## SOURCE EXTRACT
______

Nonna Genny could detect the malocchio as soon as a cursed soul walked into her house. She’d grab a white bowl and fill it with water, and then slowly drip olive oil into it. If the oil gathered into globs as you’d expect, you hadn’t been cursed. But if the oil scattered around the bowl frantically, girl, that’s the eye. To cure the bad vibes, she would chant while opening and closing scissors above the bowl. Then, she’d drop olive oil into a clean bowl of water, and if the oil stuck together, the evil eye was gone.
If you’ve ever watched The Sopranos, you probably noticed jewelry in the shape of a horn glinting against the hairy chests of the cast. Horns—originally symbols of the Egyptian mother goddess Hathor, an ancient precursor to goddesses Isis and Venus—are decidedly lucky and good at keeping the evil eye away. Women traditionally don’t wear horns, but they do string up fresh red peppers (Nonna Genny used corno di capra, “goat horn,” from her garden), which look just like them. Once dried, the peppers could be left in the kitchen for protection, put in pockets or purses as guardian talismans, or, my personal favorite, fried in olive oil then crushed atop pastas, eggs, soups, bread, or anything savory for the tastiest mouth blessings.

______

## GIVEN PROBLEM
In the piece on warding off the evil eye, what kind of pepper did Nonna Genny use from her garden?

## GIVEN INFORMATION
______

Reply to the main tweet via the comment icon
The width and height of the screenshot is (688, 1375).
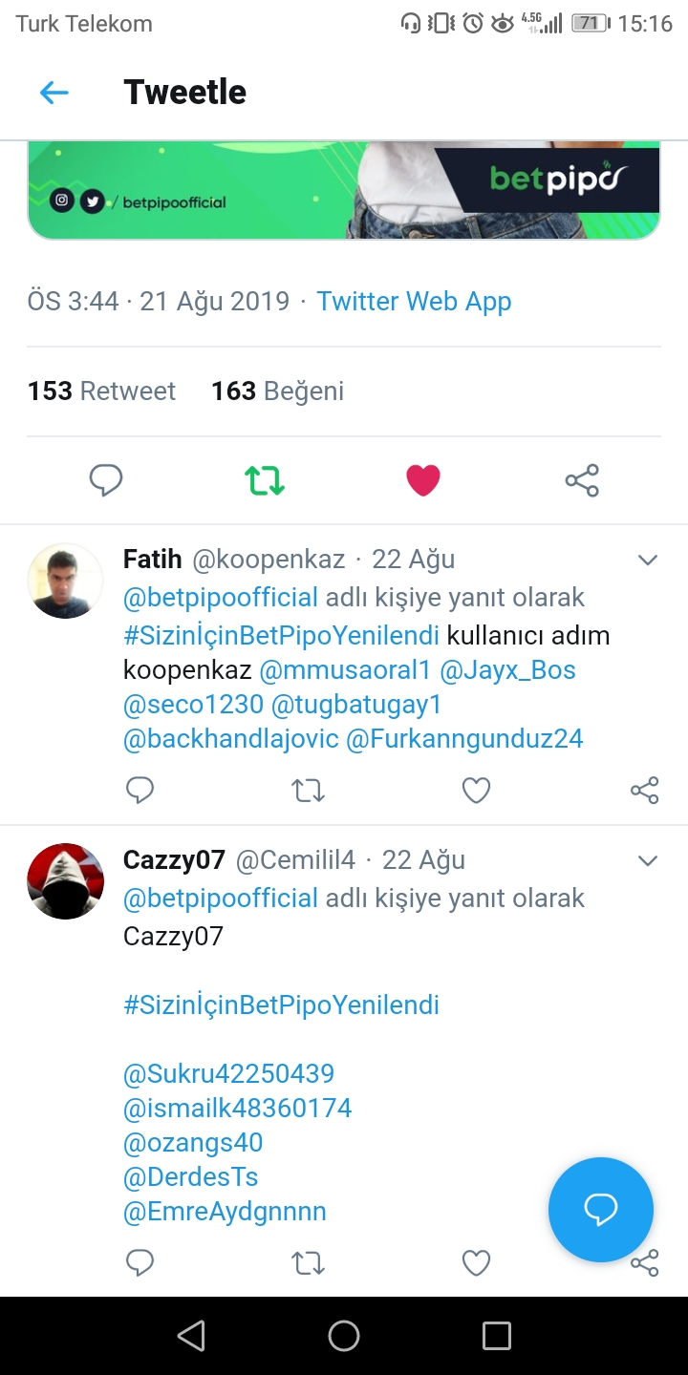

______

## WRITTEN ANSWER
Corno di capra, meaning "goat horn."